I hoped to store such data in Hail, but what I see for now (and I’m veery new in Hail) that querying hail is slower:(

for example this takes 0.001s in sqlite3:
"select * from anns_table where coord = "X_107869475_G_A" # table has 11 mln rows

and this take ~0.9s:
mt.entry.take(1) ## this “mt” is created from VCF with 120k variatns…

Seems like hail is slower :frowning:

Hail definitely will have higher latency for single-row queries than sqlite. If you’re building an application that executes single row queries in response to user input, for example, then Hail isn’t the right choice of backend. Hail is designed for efficient batch processing, and is probably a good choice for doing ETL before dumping data into a low-latency system like sqlite or elastic search.

What was the full Hail pipeline before the entry.take(1)? Was it just read_matrix_table from disk? I’d like to see this query take 10-100 ms, but there’s not an obvious immediate path to 1ms.

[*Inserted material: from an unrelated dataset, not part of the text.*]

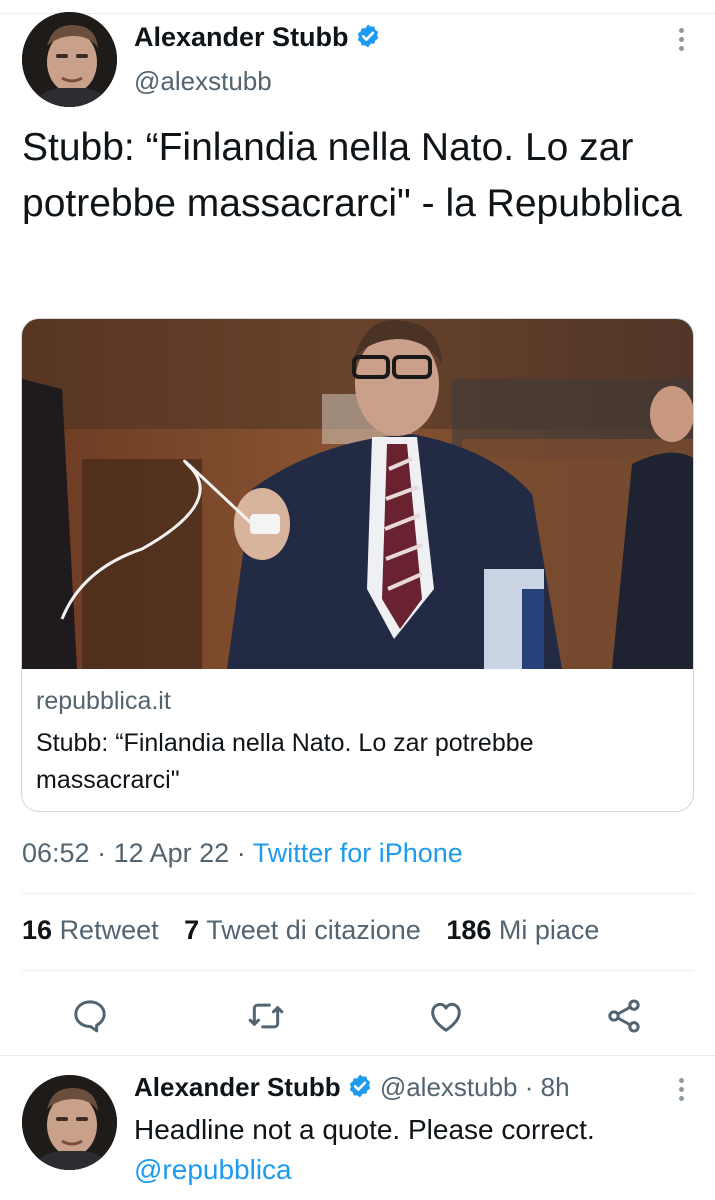 This screenshot has width=715, height=1200. What do you see at coordinates (358, 7) in the screenshot?
I see `top-divider` at bounding box center [358, 7].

well, I don’t make any “advanced tests”, just “feeling” the data.
SQLite3 dabase:

sqlite> select count(*) from patients_regions ;
count(*)
108642855
Run Time: real 1.096 user 0.183413 sys 0.910287

so my sqlite3 table has 108642855 rows.

now take some data from some patient from the bottom of the table:

sqlite> select * from patients_regions where patient_id = 1087 limit 1;
108504348|1087|1|201|44|288|25|19|1|0.113|0.003
**Run Time: real 0.000 user 0.000218 sys 0.000256**

it took ~0.000 sec.

now some Hail experiments: I load vcf with 116656 variants:

hl.import_vcf(some_final.vcf').write('final.mt', overwrite=True) 
mt = hl.read_matrix_table('final.mt')

then I do:

start = time.time() 
mt.row_key.show(1) 
end = time.time() 
print(end - start) 

I get:

+---------------+------------+
| locus         | alleles    |
+---------------+------------+
| locus<GRCh37> | array<str> |
+---------------+------------+
| 1:13116       | ["T","G"]  |
+---------------+------------+
showing top 1 row
0.5431049156188965

some other times:
0.24679160118103027
0.2239077091217041

so it’s slower in hail to take some first record from 100k records,
than for Sqlite3 to take some last record from 100M records.
(I actually don’t know yet how to filter n-th record from hail matrix table, but I suspect, that taking n-th record from 100M hail table will be slower than taking it from Sqlite3) :slight_smile:

(yes, I’m building an app that display single row queries in response to the user input, so your clarifications were very helpful, thanks!)

You’re comparing apples and oranges [1], but even if we fixed the experiment to properly compare sqlite3 and Hail, sqlite3 will outperform Hail for this operation.

sqlite3 is designed for excellent single machine performance. Hail is designed to (not so excellently) use more than one machine. This design has a cost.


[1] Your schema appears to use a single row for each variant-sample pair whereas Hail uses a single row for all the samples in one variant. When Hail shows one row, Hail is showing the equivalent of many rows of your SQL table.

Yeah, I know I compare wrong things, but I see that simple Hail operation already takes some time.
I just want to create some robust data source that I could quickly query and eventually perform some simple operations.

Gnomad Genomes v2.1.1 has 261942336 single variants,
for every variant I can generate ~400 annotations, so having Sql table of size 261942336x400 would be problematic.